São Paulo sempre foi pródiga em pernilongos. Fruto de suas extensas várzeas, muito abundantes naqueles 1955, quando vim para cá. Resultado de seus muitos córregos, riachos, regatos; ou, como preferiria um gaúcho, arroios.
Muitos foram canalizados, mas volta e meia extravazam, e água é o que aqui não falta, geralmente. No verão, então, é melhor nem falar nisso.
Mas tudo muda, tem seus ciclos, e os pernilongos não são exceção.
Em 55, eram muitos e atacavam sempre à noite. Vulgares Anopheles, creio. O jeito era acender umas espirais que soltavam fumaça, próximo ao rosto, e embrulhar o corpo em lençóis, mesmo fazendo calor.
Não sei se tais espirais ainda existem - ou funcionam -, mas creio que sim. Existiram períodos de muito pernilongo, chusmas invadindo as casas logo ao cair da tarde, como o piano da Eldorado.
Às vezes mais mesmo que em nossa casa de praia, na selvagem Barra do Sahy, onde o uso de repelentes era obrigatório. Citronella de dia, contra os borrachudos, e cremes à noite, contra os grandes, lentos e negros pernilongos. Para dormir, somente com mosquiteiro, pois, mesmo tudo estando fechado, entravam por qualquer fresta.
Aqui no Brooklin, teve fases de voarem descaradamente pela sala iluminada, à noite, para atacar traiçoeiramente no escuro dos quartos.
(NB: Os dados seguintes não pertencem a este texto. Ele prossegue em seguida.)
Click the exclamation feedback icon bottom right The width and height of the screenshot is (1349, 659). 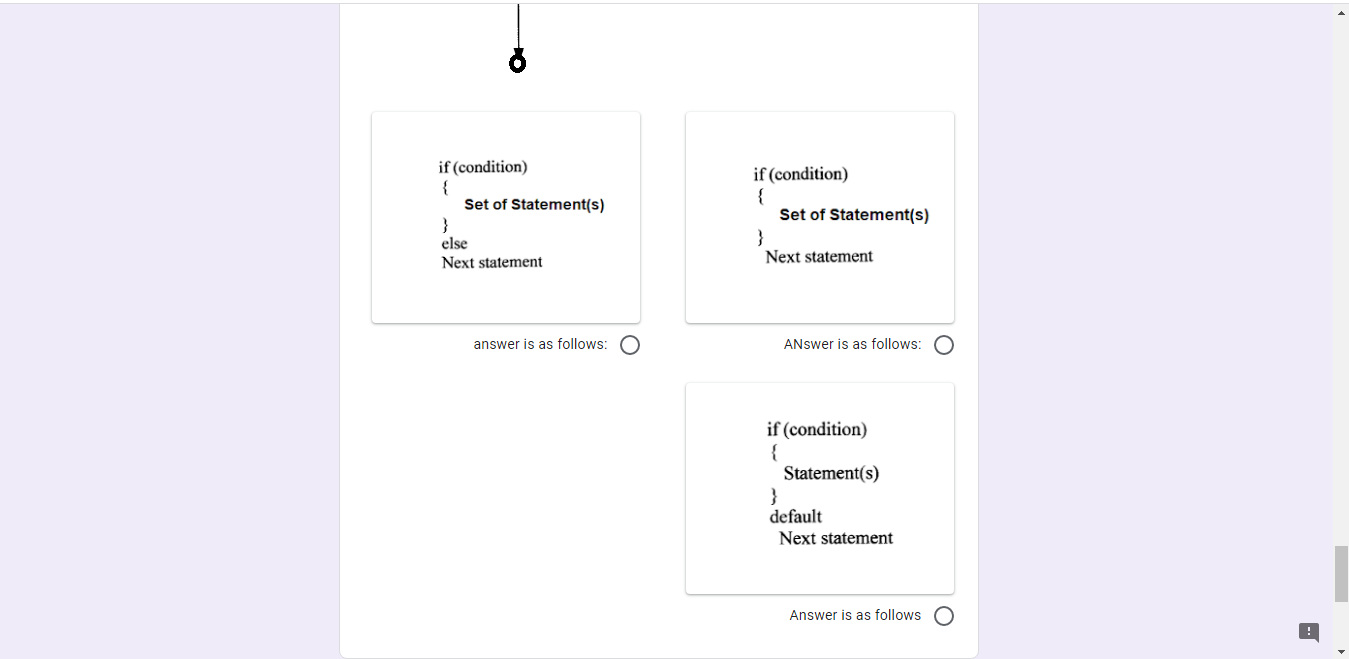point(1309,632)
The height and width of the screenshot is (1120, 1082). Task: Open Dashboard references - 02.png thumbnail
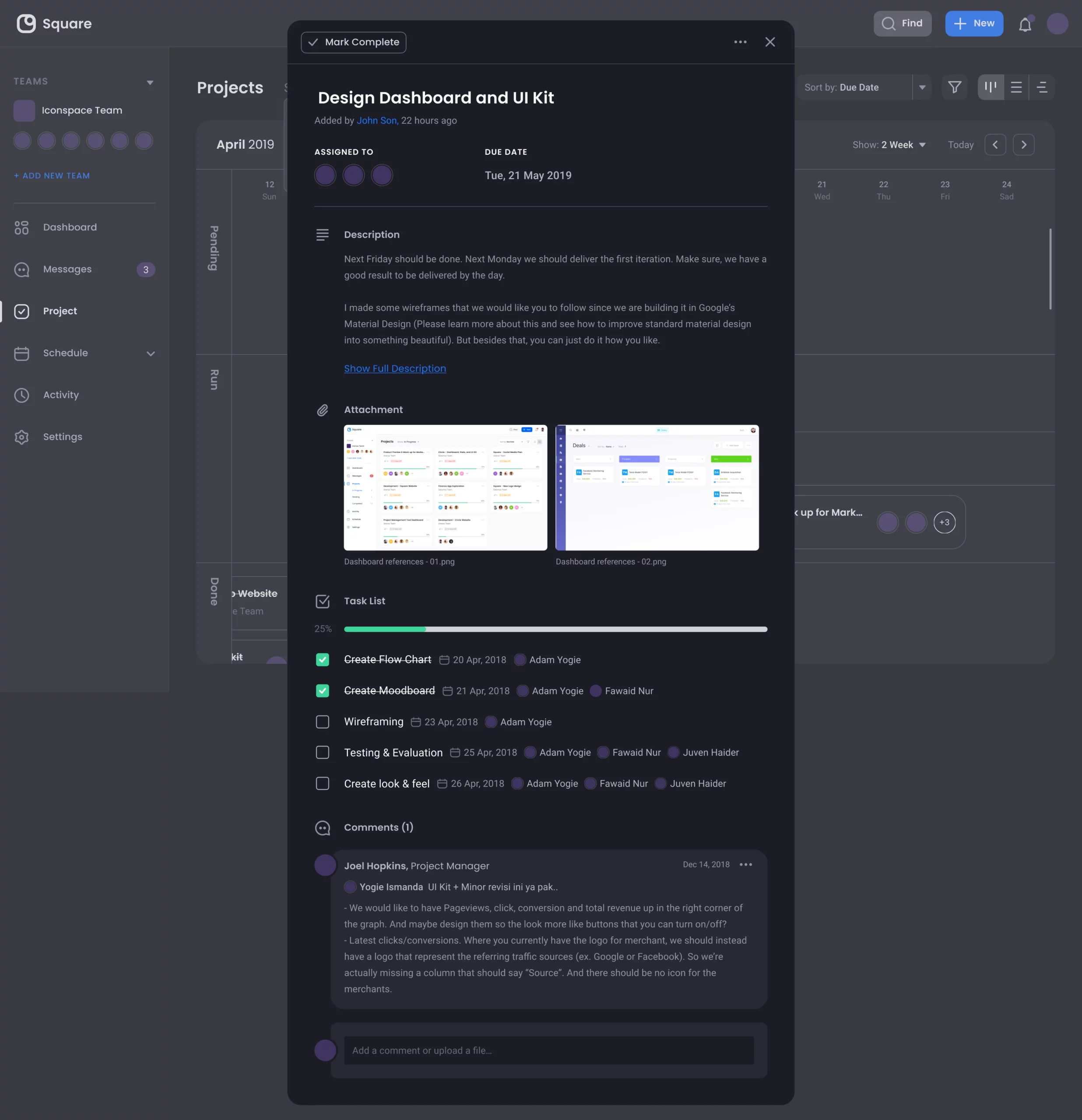(657, 487)
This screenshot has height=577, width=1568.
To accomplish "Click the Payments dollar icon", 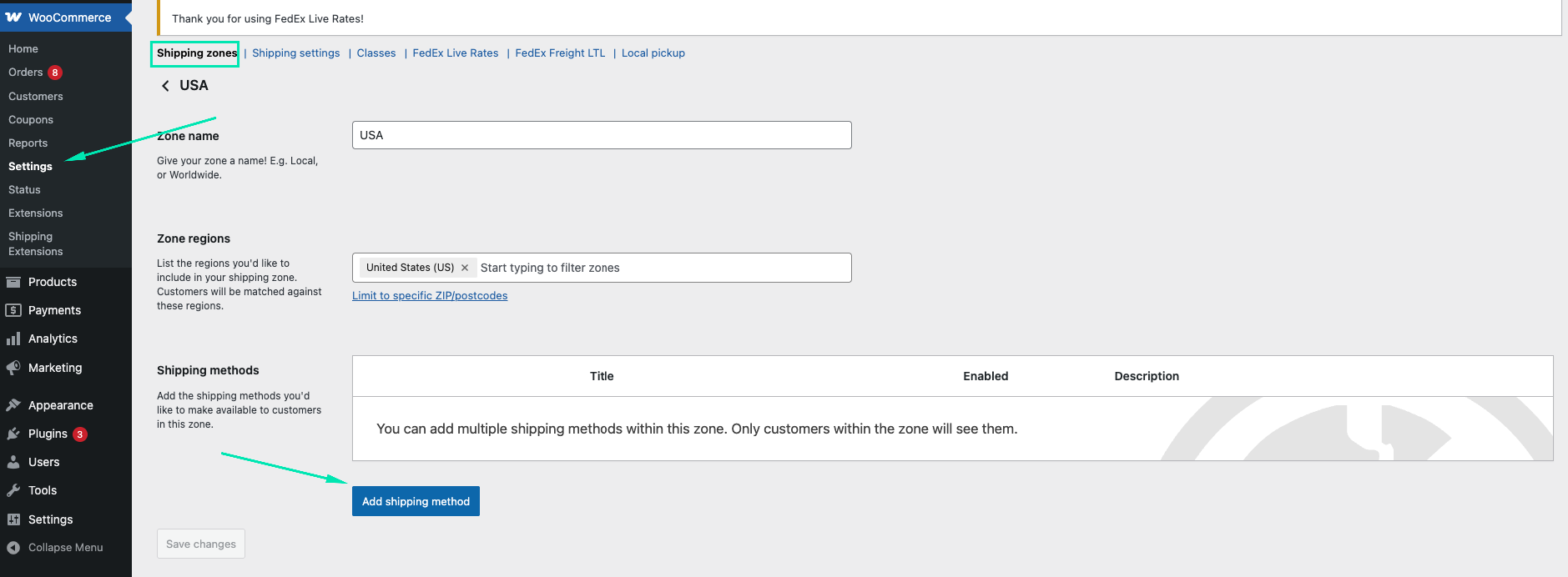I will [x=13, y=310].
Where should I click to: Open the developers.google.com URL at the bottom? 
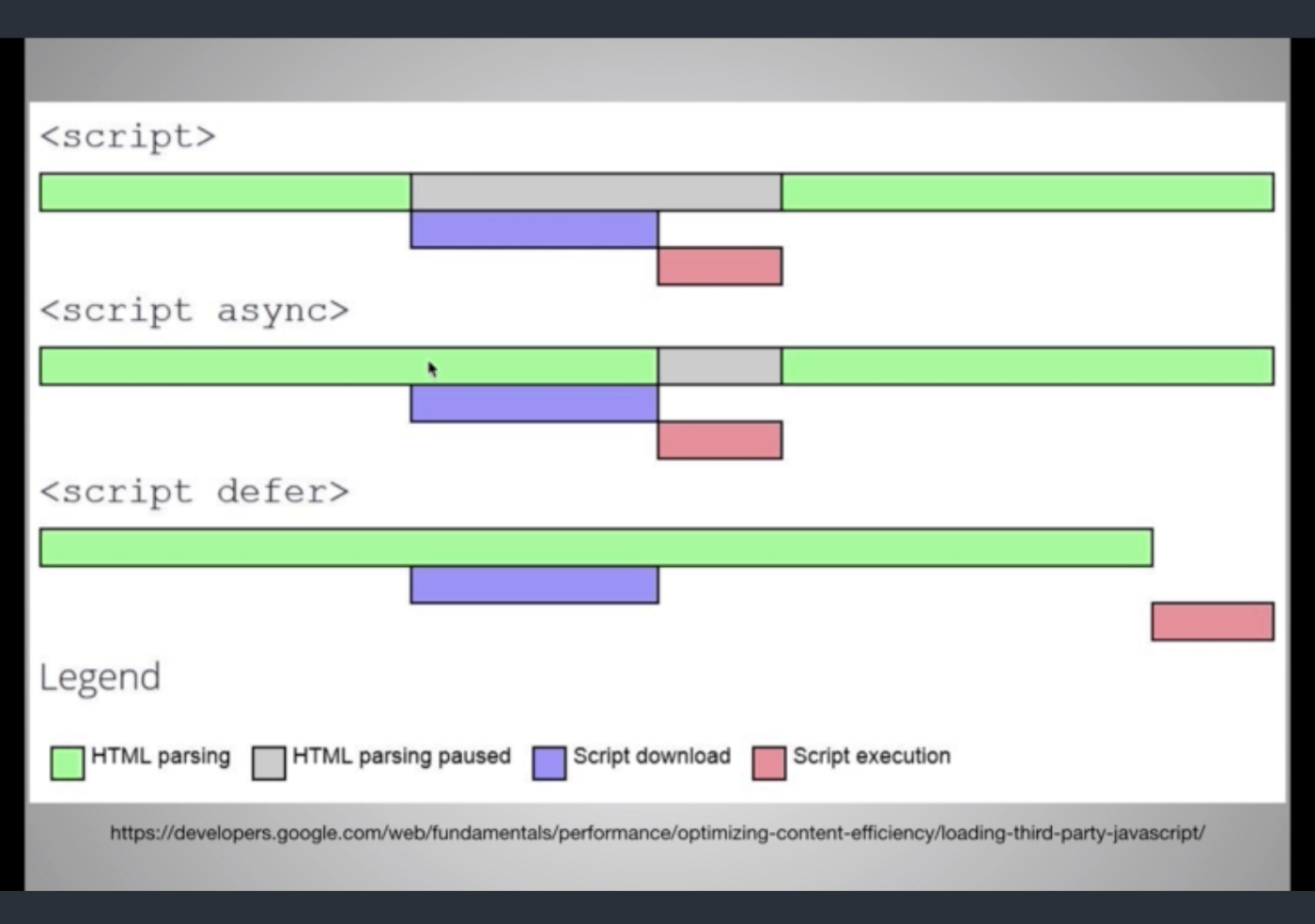[x=658, y=833]
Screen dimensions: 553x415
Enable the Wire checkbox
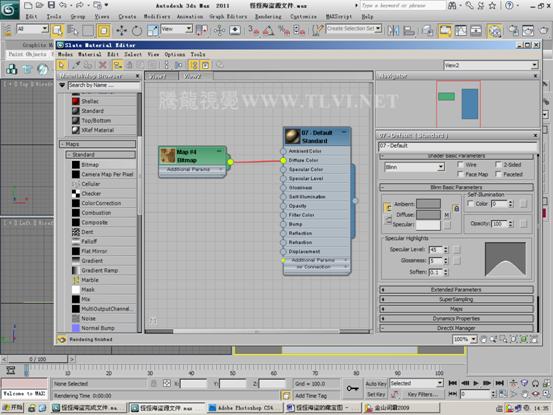click(460, 164)
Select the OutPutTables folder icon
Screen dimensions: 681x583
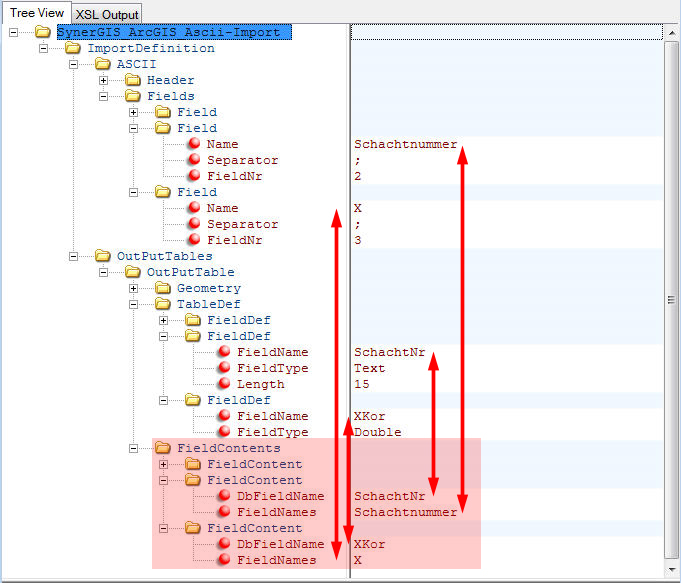click(103, 256)
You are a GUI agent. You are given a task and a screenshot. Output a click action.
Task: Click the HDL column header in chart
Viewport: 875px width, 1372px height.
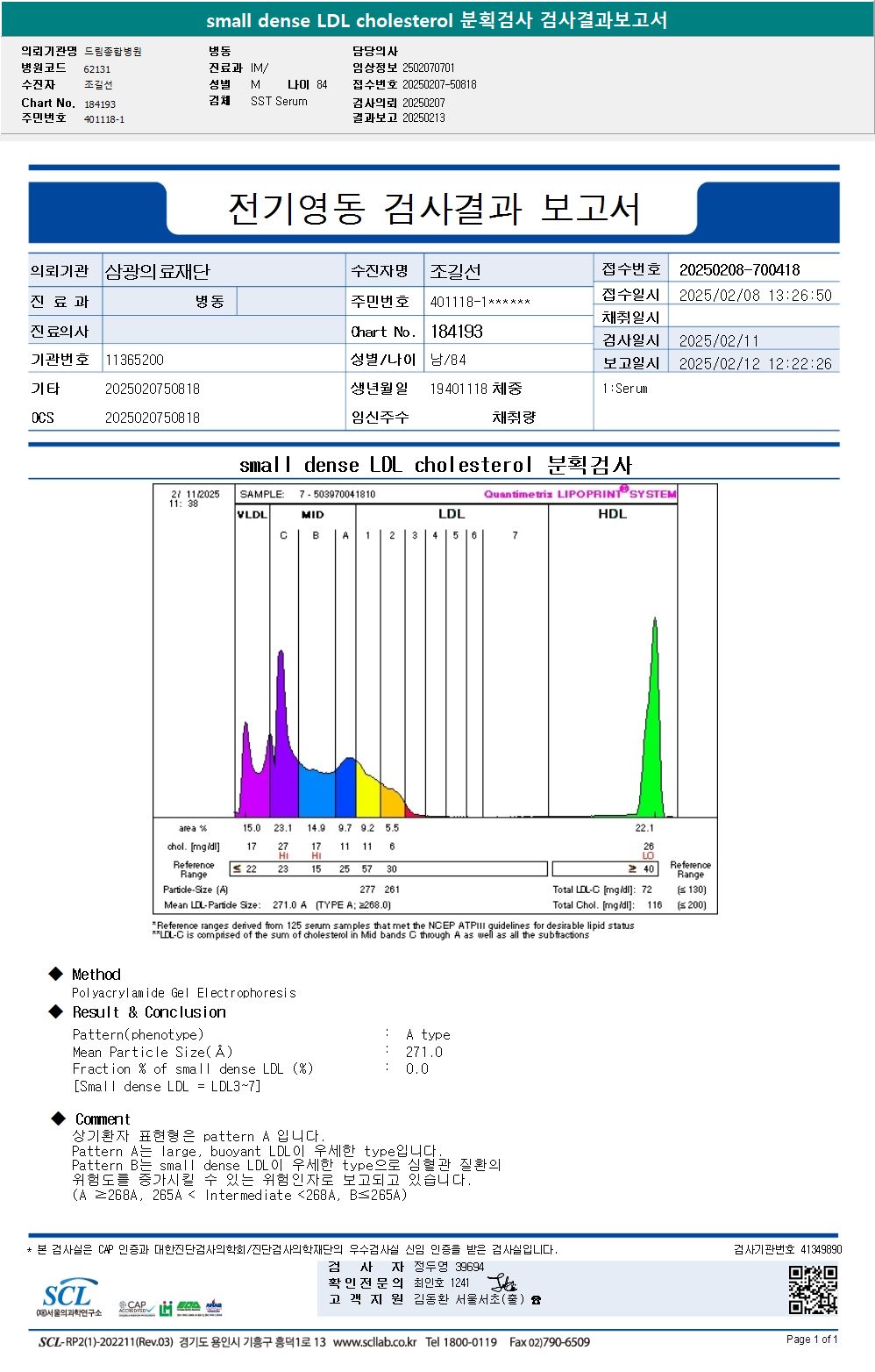612,514
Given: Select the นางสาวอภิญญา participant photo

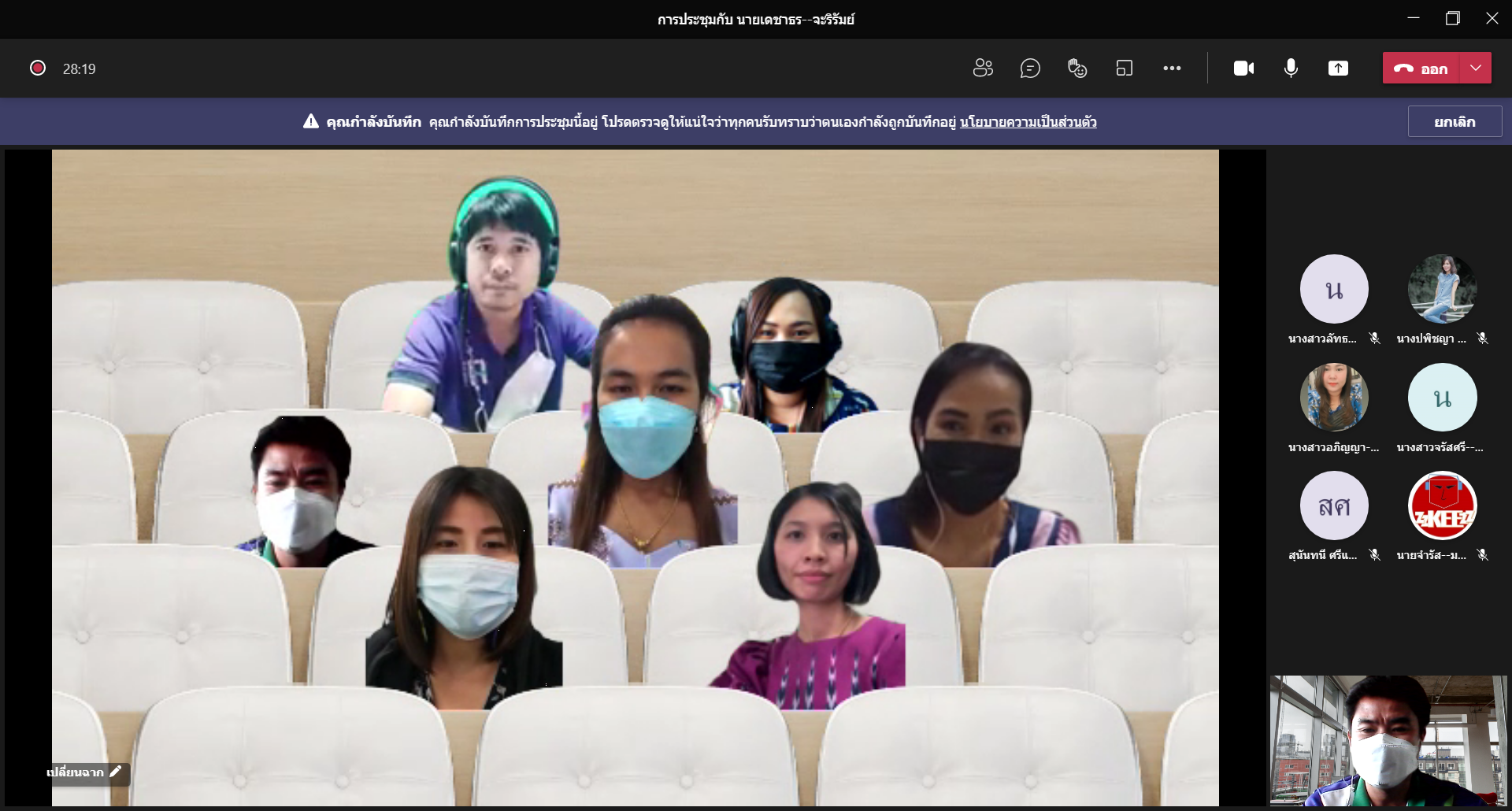Looking at the screenshot, I should [1334, 397].
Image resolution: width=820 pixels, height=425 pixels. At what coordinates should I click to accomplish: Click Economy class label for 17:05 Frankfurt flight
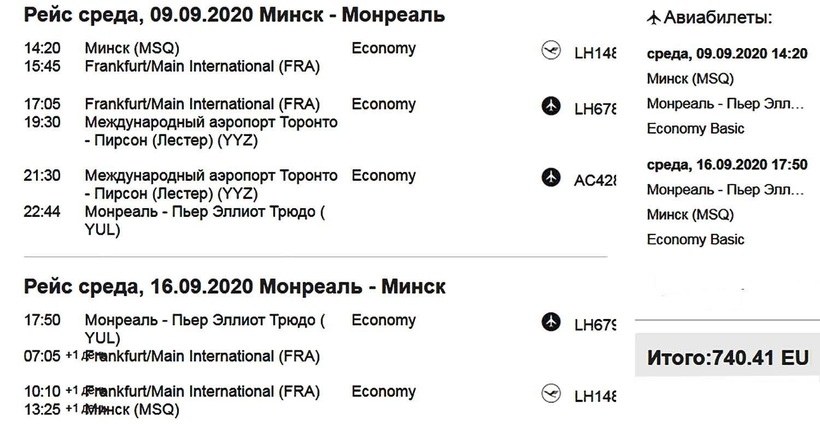click(383, 104)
E, ao contrário do difundido, ventiladores não adiantam, nem os desviam de seus alvos. O jeito foi apelar para os velhos e bons mosquiteiros de praia.
Em outros períodos, não. Não sei se por cuidados finalmente tomados pela prefeitura, ou ciclos naturais, eles desaparecem.
É a fase atual: os monstros da noite desapareceram, ou quase, para serem substituídos por algo muito pior, seus pequenos primos diurnos.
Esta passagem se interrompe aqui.